How Does Water Pollution Affect the Environment?
While water pollution has many impacts on the environment, its effects are most readily visible in the lakes and streams where pollution kills fish and other aquatic life. According to TEACH Great Lakes, biologists declared Lake Erie a dead lake in the 1960s, yet it was full of life. The problem was that it was the wrong kind of life, which caused a disruption in the lake due to pollution.
Toxic heavy metals are one type of pollution that affects lakes and rivers. Often, heavy metals come from industrial processes, such as the steel mills that once surrounded many of the Great Lakes. These materials are toxic to fish and shellfish, but they have the potential to affect the rest of the food chain, including the animals that live on land as well as those in the water.
Bacteria and other pollutants from sewage affect the health of organisms living in the water as well as those who drink it. Clean drinking water is an issue for many animals.
Without pollution, large natural lakes contain few nutrients for plants, and their temperatures remain cool all year long.

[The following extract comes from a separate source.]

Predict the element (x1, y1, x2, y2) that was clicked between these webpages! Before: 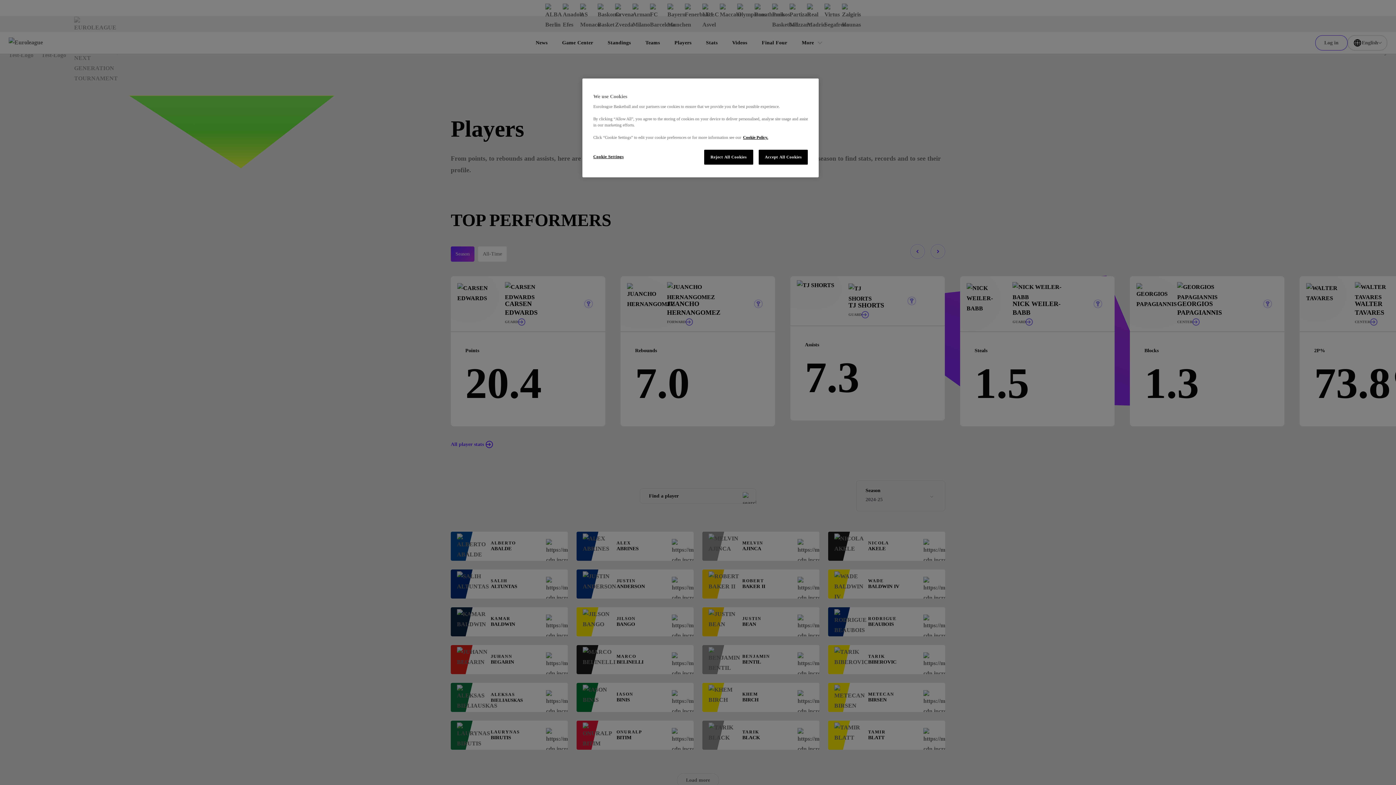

They slowly dissolve minerals from the soil and decaying plant matter needed to support adequate plant life for the food chain. Pollution increases the plant nutrients in the water, while industrial waste increases its temperature. As the wrong type of plant growth increases, the oxygen supply decreases. While improving conditions for some species, pollution affects the natural balance and beauty of bodies of water as well as the environment.